The costs of shipping grains from farming powerhouse Argentina would rise under the government’s proposal for requiring cargo ships to pay tolls to the state rather than to the company that dredges the Parana River, industry leaders said on Monday.
The government disagrees, saying it actually aims to decrease logistical costs while improving agricultural output.
It is the latest chapter in a long saga of farmers and exporters opposing government intervention in the sector.
The dredging of the county’s grains superhighway gives Argentina an edge over rival exporters Brazil and the United States, which rely more on less efficient trucks and slow-moving barges.
Last week the government outlined its proposal for managing the river. It said the state, rather than the company that dredges the waterway, should receive the tolls that cargo ships pay to use the key agricultural shipping hub of Rosario, from which flow about 80% of Argentine grains exports.

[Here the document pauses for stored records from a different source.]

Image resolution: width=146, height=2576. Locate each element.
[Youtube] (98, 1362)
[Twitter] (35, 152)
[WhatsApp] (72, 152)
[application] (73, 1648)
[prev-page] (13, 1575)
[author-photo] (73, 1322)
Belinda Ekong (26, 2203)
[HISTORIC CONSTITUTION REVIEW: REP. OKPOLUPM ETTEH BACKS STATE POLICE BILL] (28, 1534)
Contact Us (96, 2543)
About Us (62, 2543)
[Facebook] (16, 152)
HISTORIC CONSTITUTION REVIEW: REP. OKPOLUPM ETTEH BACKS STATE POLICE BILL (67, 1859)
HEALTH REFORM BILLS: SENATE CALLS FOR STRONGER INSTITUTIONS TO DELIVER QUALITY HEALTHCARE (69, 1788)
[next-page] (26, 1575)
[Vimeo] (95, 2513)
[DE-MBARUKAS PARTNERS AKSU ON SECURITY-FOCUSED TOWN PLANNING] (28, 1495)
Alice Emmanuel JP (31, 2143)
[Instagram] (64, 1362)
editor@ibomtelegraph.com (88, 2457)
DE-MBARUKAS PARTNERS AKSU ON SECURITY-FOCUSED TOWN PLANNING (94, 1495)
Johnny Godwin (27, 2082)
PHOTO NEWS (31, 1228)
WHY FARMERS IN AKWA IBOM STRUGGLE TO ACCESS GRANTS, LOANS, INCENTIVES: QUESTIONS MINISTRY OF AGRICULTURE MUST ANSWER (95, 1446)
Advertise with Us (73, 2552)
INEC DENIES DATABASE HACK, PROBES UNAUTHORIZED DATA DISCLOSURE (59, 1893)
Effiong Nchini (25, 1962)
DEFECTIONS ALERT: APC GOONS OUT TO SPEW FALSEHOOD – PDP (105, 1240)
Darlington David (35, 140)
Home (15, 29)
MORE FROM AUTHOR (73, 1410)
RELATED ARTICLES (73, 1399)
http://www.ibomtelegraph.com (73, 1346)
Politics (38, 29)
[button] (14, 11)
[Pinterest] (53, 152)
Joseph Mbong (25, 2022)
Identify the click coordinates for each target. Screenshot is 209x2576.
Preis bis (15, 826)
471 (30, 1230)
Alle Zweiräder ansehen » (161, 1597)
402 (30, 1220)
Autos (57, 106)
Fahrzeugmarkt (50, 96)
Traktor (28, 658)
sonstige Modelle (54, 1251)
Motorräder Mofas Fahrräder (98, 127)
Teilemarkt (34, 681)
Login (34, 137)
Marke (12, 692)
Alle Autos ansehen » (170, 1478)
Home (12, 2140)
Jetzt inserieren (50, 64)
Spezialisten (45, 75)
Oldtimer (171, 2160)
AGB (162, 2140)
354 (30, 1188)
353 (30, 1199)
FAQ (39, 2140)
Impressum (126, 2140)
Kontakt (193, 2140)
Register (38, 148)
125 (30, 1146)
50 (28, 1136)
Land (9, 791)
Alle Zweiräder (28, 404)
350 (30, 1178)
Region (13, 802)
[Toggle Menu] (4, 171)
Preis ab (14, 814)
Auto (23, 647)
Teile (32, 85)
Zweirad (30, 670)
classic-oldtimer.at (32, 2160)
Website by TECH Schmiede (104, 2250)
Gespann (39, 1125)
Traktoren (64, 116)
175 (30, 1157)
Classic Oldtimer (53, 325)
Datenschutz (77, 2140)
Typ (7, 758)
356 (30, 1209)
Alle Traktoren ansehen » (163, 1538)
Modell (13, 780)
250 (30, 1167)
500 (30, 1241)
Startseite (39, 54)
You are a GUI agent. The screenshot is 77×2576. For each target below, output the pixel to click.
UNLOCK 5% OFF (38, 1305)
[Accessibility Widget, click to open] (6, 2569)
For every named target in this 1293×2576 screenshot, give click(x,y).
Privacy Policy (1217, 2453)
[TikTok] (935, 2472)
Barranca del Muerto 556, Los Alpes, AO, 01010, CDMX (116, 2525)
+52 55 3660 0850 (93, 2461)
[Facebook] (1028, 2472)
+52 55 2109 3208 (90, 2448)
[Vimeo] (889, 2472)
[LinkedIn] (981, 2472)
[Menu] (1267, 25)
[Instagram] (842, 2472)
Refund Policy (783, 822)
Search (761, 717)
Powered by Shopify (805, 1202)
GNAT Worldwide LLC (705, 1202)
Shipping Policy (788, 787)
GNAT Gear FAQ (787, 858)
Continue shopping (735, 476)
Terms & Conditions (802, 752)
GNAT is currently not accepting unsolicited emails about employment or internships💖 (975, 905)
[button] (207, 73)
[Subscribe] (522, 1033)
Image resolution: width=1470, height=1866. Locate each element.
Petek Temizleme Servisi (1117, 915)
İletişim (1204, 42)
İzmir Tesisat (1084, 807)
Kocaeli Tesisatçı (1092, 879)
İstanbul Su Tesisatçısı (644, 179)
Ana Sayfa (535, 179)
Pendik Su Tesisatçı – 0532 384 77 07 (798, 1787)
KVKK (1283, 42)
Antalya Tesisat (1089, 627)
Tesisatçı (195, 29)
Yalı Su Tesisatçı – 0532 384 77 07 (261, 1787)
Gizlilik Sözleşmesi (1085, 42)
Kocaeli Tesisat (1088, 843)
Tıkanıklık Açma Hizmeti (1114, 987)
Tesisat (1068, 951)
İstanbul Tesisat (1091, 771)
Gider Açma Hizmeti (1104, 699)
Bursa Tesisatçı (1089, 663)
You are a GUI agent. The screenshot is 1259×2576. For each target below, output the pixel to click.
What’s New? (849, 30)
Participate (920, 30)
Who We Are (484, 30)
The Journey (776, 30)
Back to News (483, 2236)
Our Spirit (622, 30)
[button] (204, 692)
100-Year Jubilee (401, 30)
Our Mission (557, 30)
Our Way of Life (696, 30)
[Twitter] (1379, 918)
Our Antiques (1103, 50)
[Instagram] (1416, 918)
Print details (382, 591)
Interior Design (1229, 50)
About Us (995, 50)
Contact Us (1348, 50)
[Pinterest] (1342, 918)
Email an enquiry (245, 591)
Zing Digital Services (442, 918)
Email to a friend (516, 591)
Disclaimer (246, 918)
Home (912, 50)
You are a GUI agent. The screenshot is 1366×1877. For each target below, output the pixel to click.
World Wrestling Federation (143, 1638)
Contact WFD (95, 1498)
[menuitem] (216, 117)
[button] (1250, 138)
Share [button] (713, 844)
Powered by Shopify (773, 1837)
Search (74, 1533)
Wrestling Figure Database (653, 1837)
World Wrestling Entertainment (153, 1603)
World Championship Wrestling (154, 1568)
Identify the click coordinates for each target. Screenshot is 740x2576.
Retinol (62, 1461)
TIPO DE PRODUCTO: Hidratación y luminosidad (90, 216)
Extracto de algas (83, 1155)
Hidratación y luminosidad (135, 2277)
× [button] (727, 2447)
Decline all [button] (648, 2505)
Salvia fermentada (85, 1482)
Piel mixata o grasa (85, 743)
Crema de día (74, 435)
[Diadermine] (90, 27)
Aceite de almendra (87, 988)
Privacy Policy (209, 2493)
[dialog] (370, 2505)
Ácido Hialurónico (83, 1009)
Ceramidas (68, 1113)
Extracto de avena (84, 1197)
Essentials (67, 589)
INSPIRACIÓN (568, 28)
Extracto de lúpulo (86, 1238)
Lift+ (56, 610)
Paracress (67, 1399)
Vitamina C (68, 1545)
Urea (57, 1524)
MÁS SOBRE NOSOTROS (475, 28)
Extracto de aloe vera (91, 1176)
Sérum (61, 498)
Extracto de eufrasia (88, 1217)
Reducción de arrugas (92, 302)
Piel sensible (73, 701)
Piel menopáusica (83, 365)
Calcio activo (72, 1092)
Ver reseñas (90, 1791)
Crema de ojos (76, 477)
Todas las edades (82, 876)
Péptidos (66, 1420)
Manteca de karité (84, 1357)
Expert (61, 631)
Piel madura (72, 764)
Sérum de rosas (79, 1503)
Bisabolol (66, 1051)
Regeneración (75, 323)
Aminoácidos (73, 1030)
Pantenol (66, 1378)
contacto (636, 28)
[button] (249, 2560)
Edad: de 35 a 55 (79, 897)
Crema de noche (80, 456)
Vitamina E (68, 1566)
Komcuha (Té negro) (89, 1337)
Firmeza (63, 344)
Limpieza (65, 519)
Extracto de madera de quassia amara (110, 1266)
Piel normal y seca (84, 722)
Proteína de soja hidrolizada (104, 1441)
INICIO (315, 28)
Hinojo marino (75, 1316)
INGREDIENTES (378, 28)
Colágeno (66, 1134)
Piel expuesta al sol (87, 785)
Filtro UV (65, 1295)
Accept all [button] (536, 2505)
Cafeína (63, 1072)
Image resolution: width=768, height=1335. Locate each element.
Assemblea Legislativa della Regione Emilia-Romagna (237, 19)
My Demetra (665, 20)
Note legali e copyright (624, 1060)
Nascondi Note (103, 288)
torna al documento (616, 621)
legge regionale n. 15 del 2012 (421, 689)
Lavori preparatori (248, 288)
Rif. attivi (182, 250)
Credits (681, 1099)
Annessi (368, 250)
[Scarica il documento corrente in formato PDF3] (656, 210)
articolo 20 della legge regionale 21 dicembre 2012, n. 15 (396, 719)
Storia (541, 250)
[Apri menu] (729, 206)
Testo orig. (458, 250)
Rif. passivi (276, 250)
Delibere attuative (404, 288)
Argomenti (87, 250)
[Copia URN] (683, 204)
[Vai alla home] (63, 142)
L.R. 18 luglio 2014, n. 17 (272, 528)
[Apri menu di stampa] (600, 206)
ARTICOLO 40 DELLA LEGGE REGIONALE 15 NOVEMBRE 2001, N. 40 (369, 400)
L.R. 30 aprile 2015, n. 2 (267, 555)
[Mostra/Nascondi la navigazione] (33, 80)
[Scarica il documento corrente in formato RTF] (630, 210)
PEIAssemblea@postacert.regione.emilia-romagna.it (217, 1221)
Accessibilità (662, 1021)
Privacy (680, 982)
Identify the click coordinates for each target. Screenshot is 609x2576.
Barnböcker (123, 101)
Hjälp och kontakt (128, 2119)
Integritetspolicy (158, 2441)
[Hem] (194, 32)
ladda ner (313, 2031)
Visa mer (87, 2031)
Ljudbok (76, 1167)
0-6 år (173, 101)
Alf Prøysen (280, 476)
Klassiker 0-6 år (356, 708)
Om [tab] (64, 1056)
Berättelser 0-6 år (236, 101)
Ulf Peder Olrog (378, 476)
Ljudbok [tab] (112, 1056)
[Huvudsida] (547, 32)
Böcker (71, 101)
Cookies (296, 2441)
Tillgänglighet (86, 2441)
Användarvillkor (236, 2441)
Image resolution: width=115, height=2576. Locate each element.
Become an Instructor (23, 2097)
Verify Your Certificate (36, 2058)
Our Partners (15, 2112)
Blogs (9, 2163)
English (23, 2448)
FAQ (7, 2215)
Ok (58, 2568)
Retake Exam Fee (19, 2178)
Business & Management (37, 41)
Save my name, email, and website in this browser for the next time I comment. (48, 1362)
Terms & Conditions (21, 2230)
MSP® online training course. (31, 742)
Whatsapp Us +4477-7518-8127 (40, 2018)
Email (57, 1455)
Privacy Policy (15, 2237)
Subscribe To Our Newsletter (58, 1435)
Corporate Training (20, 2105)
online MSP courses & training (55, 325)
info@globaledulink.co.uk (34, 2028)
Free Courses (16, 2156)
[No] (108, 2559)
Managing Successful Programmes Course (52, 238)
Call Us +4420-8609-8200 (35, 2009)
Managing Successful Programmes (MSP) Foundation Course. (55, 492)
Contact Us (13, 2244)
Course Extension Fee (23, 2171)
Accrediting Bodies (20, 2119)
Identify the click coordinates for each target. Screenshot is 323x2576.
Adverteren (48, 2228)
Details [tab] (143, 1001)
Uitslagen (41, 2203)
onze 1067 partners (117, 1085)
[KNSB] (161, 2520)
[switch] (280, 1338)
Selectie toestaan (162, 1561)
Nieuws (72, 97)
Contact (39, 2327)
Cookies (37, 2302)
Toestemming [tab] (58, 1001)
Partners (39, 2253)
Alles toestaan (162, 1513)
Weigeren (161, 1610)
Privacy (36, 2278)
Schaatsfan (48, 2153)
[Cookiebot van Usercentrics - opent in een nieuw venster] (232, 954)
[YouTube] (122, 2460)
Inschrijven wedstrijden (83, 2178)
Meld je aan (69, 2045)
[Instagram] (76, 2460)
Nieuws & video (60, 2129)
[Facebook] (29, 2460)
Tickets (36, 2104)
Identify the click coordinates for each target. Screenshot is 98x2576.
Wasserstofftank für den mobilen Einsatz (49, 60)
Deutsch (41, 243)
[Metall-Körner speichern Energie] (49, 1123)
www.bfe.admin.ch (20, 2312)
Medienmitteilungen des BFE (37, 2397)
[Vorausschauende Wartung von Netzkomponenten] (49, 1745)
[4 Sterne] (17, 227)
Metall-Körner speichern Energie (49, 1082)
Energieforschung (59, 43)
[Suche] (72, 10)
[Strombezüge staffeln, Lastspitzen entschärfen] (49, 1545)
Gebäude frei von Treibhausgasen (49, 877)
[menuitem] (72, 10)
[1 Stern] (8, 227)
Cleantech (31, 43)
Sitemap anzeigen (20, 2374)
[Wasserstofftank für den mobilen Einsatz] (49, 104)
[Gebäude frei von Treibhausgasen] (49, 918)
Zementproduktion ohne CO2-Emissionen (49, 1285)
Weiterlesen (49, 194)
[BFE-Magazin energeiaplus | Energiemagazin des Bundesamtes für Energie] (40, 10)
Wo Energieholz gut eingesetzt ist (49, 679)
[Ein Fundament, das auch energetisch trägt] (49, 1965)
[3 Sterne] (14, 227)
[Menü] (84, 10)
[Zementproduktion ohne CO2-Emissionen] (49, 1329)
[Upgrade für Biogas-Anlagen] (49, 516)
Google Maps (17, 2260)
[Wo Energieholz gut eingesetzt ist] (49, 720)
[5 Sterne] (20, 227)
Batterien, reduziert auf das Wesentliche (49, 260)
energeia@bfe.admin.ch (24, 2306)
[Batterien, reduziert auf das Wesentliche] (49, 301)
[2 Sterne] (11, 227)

That proposal inflamed exporters and farmers already worried about the policies of center-left President Alberto Fernandez, a Peronist whose administration has curtailed beef exports as a way of controlling domestic food price inflation.
The state should oversee the logistics system, and guarantee transparency in the bidding for the upcoming dredging contract, said Luis Zubizarreta, head of Argentina’s CPPC private ports chamber. But he said the dredger, not the government, should continue to collect the tolls paid by cargo ships.
“The current system works well, with the users of the river paying tolls directly to the dredging company. We need to keep it in place,” Zubizarreta said.
“If the flow of money goes through the state it would increase the cost of dredging services,” he added.
But a Transportation Ministry source, who asked not to be named, said the proposed dredging system would not make it more expensive to ship grains from Argentina.
“It does not imply higher costs. One of our objectives is to lower the cost of logistics,” the source said.
The National Ports Administration has been given authority over the next 12 months to subcontract management of the waterway, while the Transportation Ministry evaluates bids from dredging companies for the long-term concession to follow.
Agriculture is Argentina’s main source of export dollars. The country is the world’s No. 3 corn exporter and top supplier of soymeal livestock feed.
An increase in government involvement would create the risk that the dredging company that wins the upcoming concession may not get paid on time, said Gustavo Idigoras, head of the CIARA-CEC chamber of exporters and oilseed crushing companies.
“If the tolls go to the government, it may not transfer all that money to the company that maintains the river. That implies an increase in tolls,” Idigoras said.
“If the government does not pay the dredging company on time, it would probably stop doing the dredging. That would be a serious problem that would increase not only the cost of exporting from Argentina but importing as well,” he added.
The river at Rosario is dredged to about a depth of 34 feet, and industry leaders want the next long-term contract to provide for a deeper and wider shipping channel.